The procedures involved are a large part of the problem, according to Edward Szymkowiak, national director of STOPP International, a project of American Life League whose acronym stands for Stop Planned Parenthood. It is the drug miso-prostol, marketed as Cytotec, which is taken after RU-486 in a way not intended by the manufacturer, causing many of the problems.

“RU-486 is not [administered] as a single drug but as part of a regimen,” Szymkowiak explained. “If nothing else [this death] will help educate the public that there is not one drug involved, there are two.”

According to Szymkowiak, the second drug is being used to induce labor — a use never intended by the manufacturer.

In fact, a letter on the FDA's own Web site from Searle, the manufacturer of Cytotec (miso-prostol), states: “Cytotec administration by any route is contraindi-cated in women who are pregnant because it can cause abortion. Cytotec is not approved for the induction of labor or abortion.”

It also warns of “serious adverse events reported following off-label use of Cytotec in pregnant women,” including maternal or fetal death, uterine hyper-stimulation, rupture or perforation requiring uterine surgical repair, hysterectomy, amniotic fluid embolism, severe vaginal bleeding, retained placenta, shock and pelvic pain.

Previous deaths related to RU-486 include a woman who died in September 2001 after taking part in Canadian trials of the regimen.

In August 2002, three groups — the American Association of Pro-Life Obstetricians and Gynecologists, the Christian Medical Association, and Concerned Women for America petitioned the FDA to revoke the use of RU-486. Among the reasons cited by the groups was the fact that RU-486 had been inappropriately rushed through the approval process and that Cytotec was being used inappropriately.

The executive summary of the petition explains: “The FDA strives to ensure that drugs are not promoted in ways contrary to the labeling the FDA has approved. In the case of Mifeprex [the brand name for RU-486], this routine understanding was turned on its head. The FDA mandated the off-label use of misoprostol as part of the Mifeprex abortion regimen and did this in the face of strenuous objections from the manufacturer of misoprostol.”

Motives

Muench believes the motives for the rapid approval were a radical abortion agenda and greed.

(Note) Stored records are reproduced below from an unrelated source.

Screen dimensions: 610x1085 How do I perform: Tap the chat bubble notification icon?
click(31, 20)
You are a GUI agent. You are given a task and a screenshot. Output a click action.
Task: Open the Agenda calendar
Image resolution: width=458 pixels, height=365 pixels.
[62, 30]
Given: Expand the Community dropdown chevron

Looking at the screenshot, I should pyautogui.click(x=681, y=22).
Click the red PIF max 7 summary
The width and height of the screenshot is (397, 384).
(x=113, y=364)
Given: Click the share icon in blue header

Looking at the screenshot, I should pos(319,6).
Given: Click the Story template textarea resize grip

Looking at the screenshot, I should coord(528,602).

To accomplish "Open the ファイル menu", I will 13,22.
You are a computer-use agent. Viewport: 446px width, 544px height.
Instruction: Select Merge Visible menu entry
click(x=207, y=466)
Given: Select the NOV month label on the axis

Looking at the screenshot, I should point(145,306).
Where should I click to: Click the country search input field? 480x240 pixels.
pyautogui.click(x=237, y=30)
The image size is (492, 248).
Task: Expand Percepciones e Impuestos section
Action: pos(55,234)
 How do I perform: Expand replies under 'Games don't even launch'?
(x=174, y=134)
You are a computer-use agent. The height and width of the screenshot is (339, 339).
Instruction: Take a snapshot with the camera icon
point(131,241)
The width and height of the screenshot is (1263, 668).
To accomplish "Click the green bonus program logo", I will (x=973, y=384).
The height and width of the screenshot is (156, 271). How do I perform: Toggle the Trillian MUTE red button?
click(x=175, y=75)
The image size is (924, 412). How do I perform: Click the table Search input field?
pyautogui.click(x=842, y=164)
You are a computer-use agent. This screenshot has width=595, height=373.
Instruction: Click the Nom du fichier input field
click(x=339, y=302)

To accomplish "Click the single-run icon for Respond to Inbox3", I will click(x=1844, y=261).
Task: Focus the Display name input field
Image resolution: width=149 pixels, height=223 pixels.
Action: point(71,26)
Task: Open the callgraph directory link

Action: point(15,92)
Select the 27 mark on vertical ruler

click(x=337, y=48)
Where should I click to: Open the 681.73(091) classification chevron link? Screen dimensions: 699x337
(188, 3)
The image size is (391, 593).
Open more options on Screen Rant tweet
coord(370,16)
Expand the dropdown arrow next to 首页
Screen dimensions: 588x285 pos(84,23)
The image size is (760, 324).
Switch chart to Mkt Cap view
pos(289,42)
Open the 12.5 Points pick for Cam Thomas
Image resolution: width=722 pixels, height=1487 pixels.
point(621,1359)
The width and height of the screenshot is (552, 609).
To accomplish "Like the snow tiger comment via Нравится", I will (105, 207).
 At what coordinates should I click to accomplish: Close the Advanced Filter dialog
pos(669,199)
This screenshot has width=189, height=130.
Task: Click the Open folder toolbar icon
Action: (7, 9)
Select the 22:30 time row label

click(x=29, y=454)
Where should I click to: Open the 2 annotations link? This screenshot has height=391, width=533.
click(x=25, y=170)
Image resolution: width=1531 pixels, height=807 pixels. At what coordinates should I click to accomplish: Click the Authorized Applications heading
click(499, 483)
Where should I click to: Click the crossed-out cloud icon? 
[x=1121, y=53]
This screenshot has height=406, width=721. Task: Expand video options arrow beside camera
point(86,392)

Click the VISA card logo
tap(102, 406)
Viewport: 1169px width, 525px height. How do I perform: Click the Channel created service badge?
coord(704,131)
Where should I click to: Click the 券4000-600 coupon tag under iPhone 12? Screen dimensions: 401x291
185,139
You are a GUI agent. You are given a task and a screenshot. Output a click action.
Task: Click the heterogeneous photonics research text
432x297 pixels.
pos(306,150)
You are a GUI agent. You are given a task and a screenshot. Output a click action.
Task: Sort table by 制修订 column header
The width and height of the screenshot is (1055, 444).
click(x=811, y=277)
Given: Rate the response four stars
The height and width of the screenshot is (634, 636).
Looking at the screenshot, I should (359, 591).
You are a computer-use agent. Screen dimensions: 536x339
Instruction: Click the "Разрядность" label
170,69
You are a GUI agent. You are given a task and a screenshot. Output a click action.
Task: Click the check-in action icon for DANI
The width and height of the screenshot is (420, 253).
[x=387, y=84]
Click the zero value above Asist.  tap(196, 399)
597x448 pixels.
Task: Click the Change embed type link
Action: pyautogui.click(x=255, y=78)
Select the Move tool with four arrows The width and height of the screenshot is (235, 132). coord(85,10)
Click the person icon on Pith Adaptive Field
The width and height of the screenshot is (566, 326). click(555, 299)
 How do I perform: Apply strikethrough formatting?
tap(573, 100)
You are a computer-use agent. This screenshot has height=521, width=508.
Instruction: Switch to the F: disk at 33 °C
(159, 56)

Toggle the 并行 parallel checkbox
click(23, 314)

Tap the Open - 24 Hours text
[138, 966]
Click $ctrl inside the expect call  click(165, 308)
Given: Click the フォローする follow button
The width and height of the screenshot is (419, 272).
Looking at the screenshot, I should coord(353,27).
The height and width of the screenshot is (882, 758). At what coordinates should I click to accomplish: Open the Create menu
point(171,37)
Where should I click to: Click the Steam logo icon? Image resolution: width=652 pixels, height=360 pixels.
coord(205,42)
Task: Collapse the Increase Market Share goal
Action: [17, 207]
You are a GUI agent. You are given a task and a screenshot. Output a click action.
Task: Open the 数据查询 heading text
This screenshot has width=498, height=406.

“The push for the approval of RU-486 by the radical abortion industry and the Clinton administration shows that the pro-abortion movement is not concerned with the well-being of women but with maintaining the multimillion-dollar industry of [abortion],” he said.

Szymkowiak said that in addition to all of the problems with the FDA's recommended use of the RU-486 regimen, Planned Parenthood has gone even further. He pointed out that the August 2002 issue of the Alan Guttmacher Institute's Guttmacher Report on Public Policy details the deviations from the FDA protocol.

The article states, in part: “The medical standards for mifepristone abortion published by [the National Abortion Federation] and by [Planned Parenthood Federation of America] allow the low-dose regimen [of mifepristone] and in-home administration [of misoprostol], and such modifications [to FDA protocol] have become common practice.”

Szymkowiak said he hopes the Bush administration will see Patterson's death and those of other women — and the violations of FDA procedure that occurred in approving RU-486 — as reasons to take the abortion pill off the market.

The Church has taken a strong stand against RU-486 around the world and has worried about the dangers to mother and child alike.

When it was first approved in the United States, then Auxiliary Bishop William Lori of Washington, now bishop of Bridgeport, Conn., stated: “The traditional role of this government agency has been to protect Americans, to evaluate and approve safe drugs that heal and enhance life, not to approve drugs that take life. Not only that, RU-486 poses very serious physical risks for the women who take it to abort their children.”

In light of the Patterson tragedy, Szymkowiak said people need to remember that RU-486 was designed to kill.

“While it occasionally kills the mother and makes headlines,” he said, “it nearly always kills the child.”

Andrew Walther is based in Los Angeles.